Shirley Jacksons, The Lottery, has raised questions in the back of every readers mind towards the destructive yet blind rituals of mankind. A reflection of ourselves is what we see when looking through the pond of Jacksons mind. The Lottery clearly expressed Jacksons feelings concerning traditional rituals through her story, opened the eyes of its readers to properly classify and question some of todays traditions as cruel, and allowed room to foretell the outcome of these unusual traditions.
Jacksons feelings towards the misuse of tradition as an excuse to cause harm have triggered her creativity for the creation of The Lottery. Jackson obviously saw examples of this misuse of tradition and ingeniously placed it into an exaggerated situation to let us see how barbaric our actions are. The townspeople, in the story, all come together for the annual lottery; however, in an interesting twist, those participating stone the winner to death. Everyone in the story seems horribly uncivilized yet they can easily be compared to todays society.
Perhaps Jackson was suggesting the coldness and lack of compassion the human race can exhibit in situations regarding tradition and values. The People who were stoned to death represented values and good being as the townspeople, who represented society, cold-heartedly destroyed them ( Jackson 79 ). Immediately after reading The Lottery, one can compare the ritual, in the story, to some of todays barbaric traditions in a new point of view. Hazing is a tradition that has been around forever.

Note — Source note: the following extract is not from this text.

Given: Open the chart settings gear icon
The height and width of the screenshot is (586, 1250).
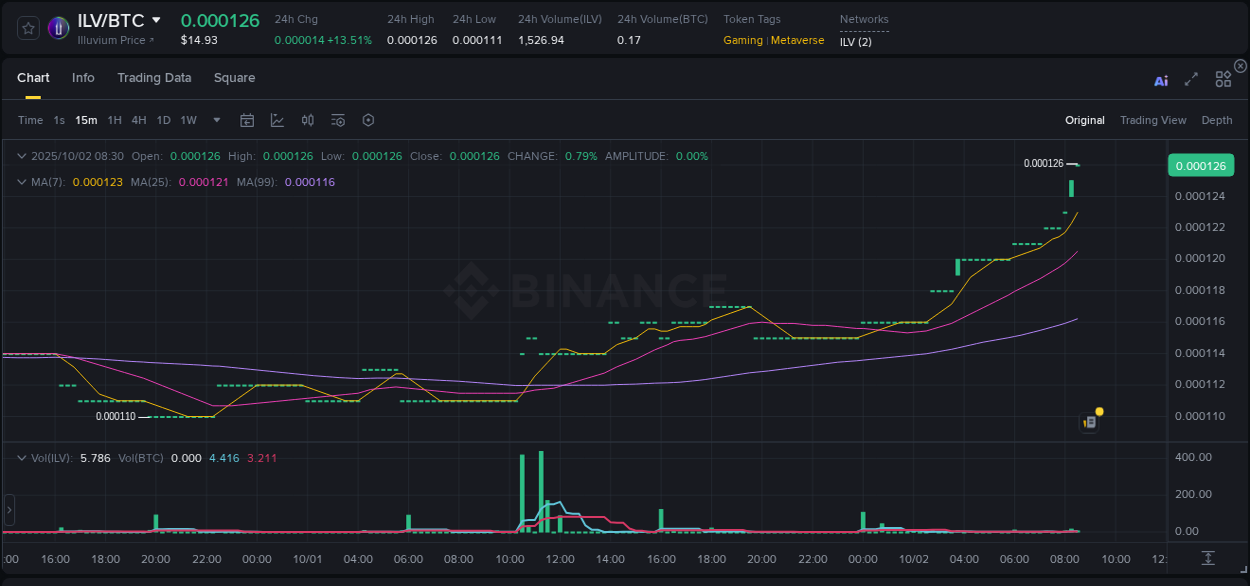Looking at the screenshot, I should click(368, 120).
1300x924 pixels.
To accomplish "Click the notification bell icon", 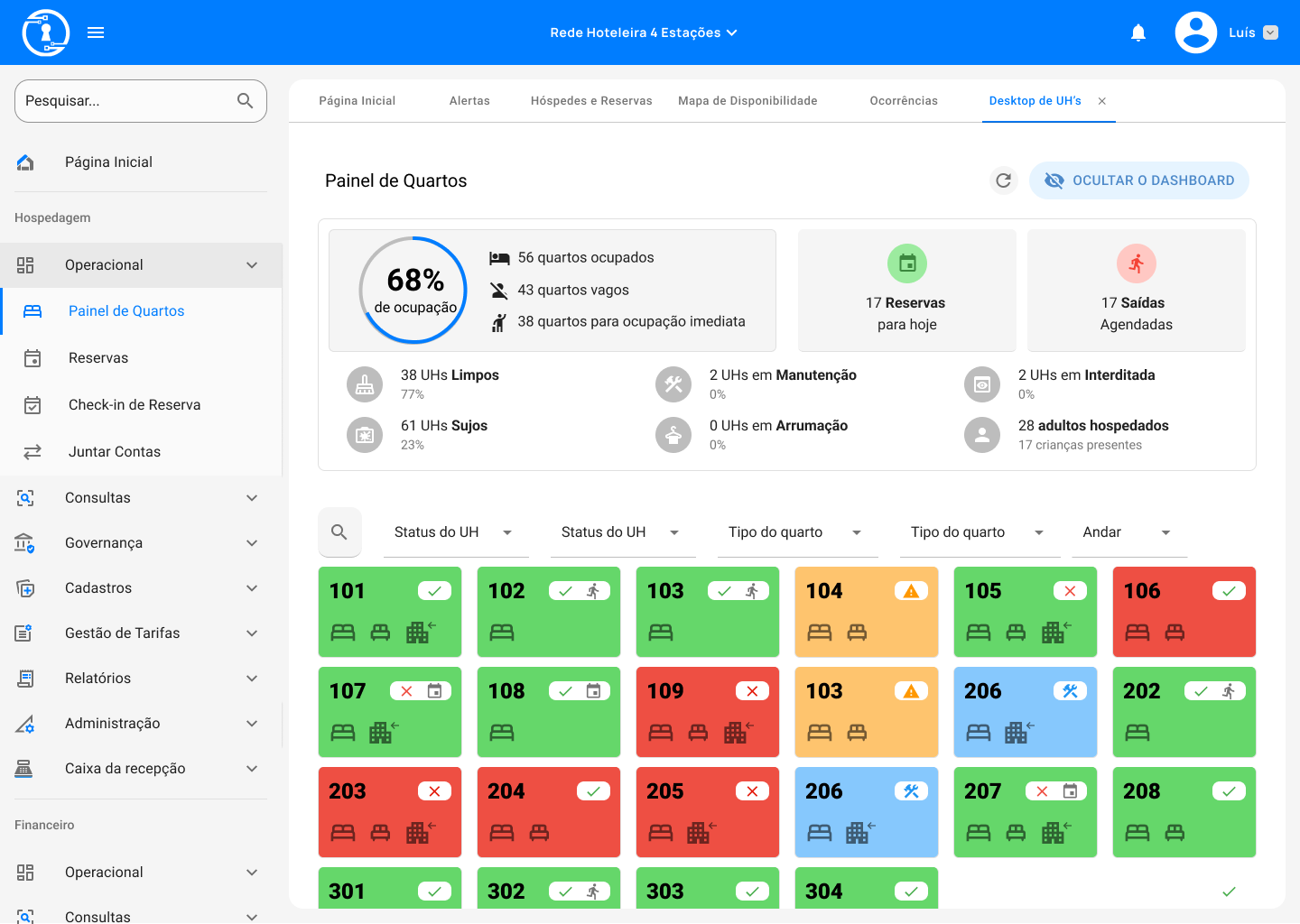I will click(x=1138, y=33).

Some people do not see anything wrong with giving a new person a hard time; however, this ritual has caused numerous deaths and countless injuries all over the world. Hazing is a ritual performed in high schools, gangs, colleges, and even your own best friend can be in on it. Perhaps just as barbaric as the stoning, no good at all results from hazing. The running of the bulls, in Italy, may also be compared to The Lottery. Many deaths have been cause by the bulls running ramped through the streets, yet this tradition is not about to be abolished due to the endless support of participators along with media and tourists.
What does it take to end these cruel and misunderstood traditions and evolve into a more civilized society where we can see what kind of harm they cause? In the story, the townspeople were against abolishing the tradition of stoning and if our society feels the same, there will never be a chance for our civilization to grow together. What ever happened to the townspeople in this story? Could they have finally given in and abolished the lottery for the next year? Perhaps they never did abolish the lottery and eventually destroyed each other on a wide-scale basis.
Any way you chose to compare the situations, our future depends heavily upon the allowance of evolution through our present standpoints and how we select to alter it. Human nature will prevail no matter what our society wants to alter; however, who is to say that human nature is a violent one without compassion for fellow spirit? Shirley Jacksons story outlined more than just a cruel tradition; it outlined the essence of evolution upon a civilization and the human race.